L’INTERVENTION HUMANITAIRE AU NÉPAL APRÈS LE SÉISME

L’INTERVENTION HUMANITAIRE AU NÉPAL APRÈS LE SÉISME

LA TECHNOLOGIE AU SECOURS DES RESCAPÉS

Plusieurs entreprises de technologie proposent des systèmes innovants pour améliorer l’intervention humanitaire au Népal.

Dans l’ensemble, Internet continue de fonctionner dans le pays. Mais, selon la société de surveillance Dyn, la connectivité pourrait être interrompue dans certaines zones, laissant de nombreux villages et hameaux dans l’incapacité de se connecter.

Google a relancé Person Finder, une application en ligne permettant aux gens de publier ou de chercher des informations sur des proches touchés par une catastrophe. Le groupe n’a pas fourni de données immédiates sur l’efficacité de l’outil, qui suivait environ 5 000 dossiers lundi 27 avril au matin.

Facebook a activé Safety Check, qui réalise un suivi des utilisateurs se trouvant dans le périmètre d’une catastrophe en se basant sur la ville indiquée sur leur profile ou sur le dernier lieu dans lequel ils se sont connectés pour la dernière fois. L’application demande alors à ces utilisateurs de confirmer s’ils sont sains et saufs ou s’ils ne se trouvent pas dans la zone sinistrée.

La Croix-Rouge dispose également d’un outil en ligne permettant aux gens de signaler l’absence de nouvelles de proches. Si ces derniers sont encore en vie, ils peuvent alors l’indiquer sur le site.

Les programmes technologiques à visée humanitaire ne concernent pas seulement les outils de recherche d’individus. Le service de téléphonie en ligne Viber – qui permet habituellement aux gens de téléphoner à bas prix par le biais d’Internet – a désactivé la facturation de tous les appels passés depuis le Népal.

One Hour Translation offre gratuitement ses services pour aider les travailleurs humanitaires à communiquer avec la population locale, qui parle environ 120 langues différentes.
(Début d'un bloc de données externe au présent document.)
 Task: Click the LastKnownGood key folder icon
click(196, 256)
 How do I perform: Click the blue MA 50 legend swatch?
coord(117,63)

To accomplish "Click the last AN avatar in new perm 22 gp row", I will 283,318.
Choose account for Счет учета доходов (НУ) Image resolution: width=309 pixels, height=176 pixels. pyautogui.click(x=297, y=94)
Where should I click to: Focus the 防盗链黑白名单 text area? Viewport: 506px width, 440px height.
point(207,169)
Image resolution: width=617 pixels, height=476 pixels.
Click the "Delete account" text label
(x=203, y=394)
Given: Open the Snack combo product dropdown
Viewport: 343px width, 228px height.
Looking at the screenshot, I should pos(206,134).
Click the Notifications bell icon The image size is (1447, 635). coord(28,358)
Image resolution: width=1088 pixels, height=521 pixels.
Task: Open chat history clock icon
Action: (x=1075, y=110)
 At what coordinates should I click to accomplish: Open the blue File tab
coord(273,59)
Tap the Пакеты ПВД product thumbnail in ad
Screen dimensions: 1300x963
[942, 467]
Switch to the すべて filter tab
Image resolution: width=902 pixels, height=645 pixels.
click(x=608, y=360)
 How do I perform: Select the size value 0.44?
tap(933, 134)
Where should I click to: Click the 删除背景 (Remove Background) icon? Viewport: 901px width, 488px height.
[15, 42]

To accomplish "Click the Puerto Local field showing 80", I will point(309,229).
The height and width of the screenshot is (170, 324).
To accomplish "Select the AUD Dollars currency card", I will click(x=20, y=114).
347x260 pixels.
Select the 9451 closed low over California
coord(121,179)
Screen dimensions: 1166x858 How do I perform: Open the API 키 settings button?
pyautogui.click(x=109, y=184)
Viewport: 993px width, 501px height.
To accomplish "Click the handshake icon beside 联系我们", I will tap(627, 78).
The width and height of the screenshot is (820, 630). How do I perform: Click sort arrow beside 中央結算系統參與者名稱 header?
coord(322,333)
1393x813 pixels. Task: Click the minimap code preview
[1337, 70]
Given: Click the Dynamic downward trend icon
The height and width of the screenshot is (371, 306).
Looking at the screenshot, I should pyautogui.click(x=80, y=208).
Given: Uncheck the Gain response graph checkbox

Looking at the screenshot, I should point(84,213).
Les organisations humanitaires et autres peuvent par ailleurs utiliser gratuitement le système d’imagerie par satellite haute résolution Global Finder avec le nom d’utilisateur « nepal » et le mot de passe « forcrisis ».

Des initiatives locales font également leur apparition. Le groupe technologique Kathmandu Living Labs, par exemple, a mis au point une carte interactive des dégâts.